Wednesday, 4 November 2009

Weathering the Storm; Panel Discussion (Dutch)

Manhattan Associates organiseerde aan de vooravond van de Logistica een evenement met enkele van haar partners om klanten en prospects bij te praten over de ontwikkelingen in de markt waar de softwareleverancier actief is. Ook zag Manhattan het evenement als een mooie gelegenheid om te discussiƫren met de aanwezigen. De dag werd afgesloten met een paneldiscussie over supply chain excellence, waarbij Richard van der Meulen van Trueconomy gespreksleider was.

http://www.logistiek.nl/supply-chain/supply-chain-management/nid9125-via-evolve-extend-en-compete-naar-de-toekomst.html

Apologies for all the none Dutch speakers out there...

All the best
Richard van der Meulen

Tuesday, 3 November 2009

Can we have it a little bit quicker? (Real-Time Supply Chain Planning)
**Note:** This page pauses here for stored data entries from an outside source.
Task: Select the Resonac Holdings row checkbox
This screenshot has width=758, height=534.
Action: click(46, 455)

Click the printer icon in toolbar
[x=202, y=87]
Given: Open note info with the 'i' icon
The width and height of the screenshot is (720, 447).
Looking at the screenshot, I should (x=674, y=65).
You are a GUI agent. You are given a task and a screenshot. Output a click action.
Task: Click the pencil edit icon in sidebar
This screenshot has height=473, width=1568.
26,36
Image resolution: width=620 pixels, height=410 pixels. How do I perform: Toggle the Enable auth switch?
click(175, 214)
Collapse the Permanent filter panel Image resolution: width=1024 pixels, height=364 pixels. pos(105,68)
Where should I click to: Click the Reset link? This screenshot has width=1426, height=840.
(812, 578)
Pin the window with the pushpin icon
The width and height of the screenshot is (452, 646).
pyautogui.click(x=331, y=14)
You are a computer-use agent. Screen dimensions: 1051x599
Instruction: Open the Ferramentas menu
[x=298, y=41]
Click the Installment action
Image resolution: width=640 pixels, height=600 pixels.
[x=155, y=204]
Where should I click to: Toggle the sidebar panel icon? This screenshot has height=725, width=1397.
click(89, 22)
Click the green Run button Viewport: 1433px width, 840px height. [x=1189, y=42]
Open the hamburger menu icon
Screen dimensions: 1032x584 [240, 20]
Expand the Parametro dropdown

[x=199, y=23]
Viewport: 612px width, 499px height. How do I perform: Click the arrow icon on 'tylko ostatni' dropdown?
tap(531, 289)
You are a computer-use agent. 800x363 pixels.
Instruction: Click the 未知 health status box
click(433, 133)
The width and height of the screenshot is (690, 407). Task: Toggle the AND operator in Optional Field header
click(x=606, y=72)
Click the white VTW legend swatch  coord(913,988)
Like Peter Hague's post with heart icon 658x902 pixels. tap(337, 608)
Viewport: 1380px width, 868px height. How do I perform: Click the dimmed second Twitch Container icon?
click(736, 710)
Recently a friend told me about his visit to his local hospital. While he was waiting to be seen by the Doctor, a nurse walked up to him to inform him that they had not yet received the test results, which the Doctor was going to discuss with him during this meeting. Now this might not have come as such a big surprise to my friend if it wasn’t for the fact that it had been more than 6 months since he had taken the test. The interesting thing is that the clinic that did the test 6 months earlier is a mere 200m from the Doctors office where my friend was now waiting to be seen, making the test result travel at a earth shattering 0.00008 km/hr…. Now, I am sure, and sincerely hope, that this is a one off incident rather than a systematic problem.

While listening to this story I thought about the importance of the speed of information in Supply Chain Management. And, I am sure it won’t shock you if I say it is very important…. Let’s take Demand information; we all know that sharing information between the multiple partners in a supply chain helps tackle the infamous Bull whip effect. But how useful is it to find out about new customer demand changes after you have committed to production volumes?

Imagine a supply chain with 3 supply chain partners and every one of them updating their forecast once a month; it would take 3 months for the third, most upstream player, to see a change in customer demand. This might not leave enough time for this Supply Chain partner to adjust his production and procurements plans, resulting in having to find expensive additional capacity in case of an increase in demand or find additional last minute orders elsewhere to keep up capacity utilization in case of a sudden drop in demand.

A solution would be to turn the supply chain from make-to-stock into make-to-order, which would mean that you care less about forecast information. But few supply chains can simply be changed like this and in every supply chain there is always going to be an element of make-to-stock, if you go upstream far enough.

So what else can we do? Well, increasing planning frequency would be a good start. If every supply chain party would update their forecast weekly, and importantly relay this new forecast to the upstream partners weekly as well, they would reduce the time it takes information to travel through the supply chain from 3 months to 3 weeks. And why stop there…. why not increase the frequency even further and work toward the holy grail of real-time Supply Chain optimization?

A good place to start looking for inspiration on this subject is the retail industry. Here partners have been sharing information by applying CPFR. (Collaborative Planning, Forecasting, and Replenishment) for many years. They have been using point-of-sale data to give the most accurate, real-time, customer demand information to upstream partners. This process (Real-Time Supply Chain Planning) is not easy and requires commitment from all partners to work, but surely the rewards are worth the effort?

Oh, and for those interested, my friend will live to see many more days.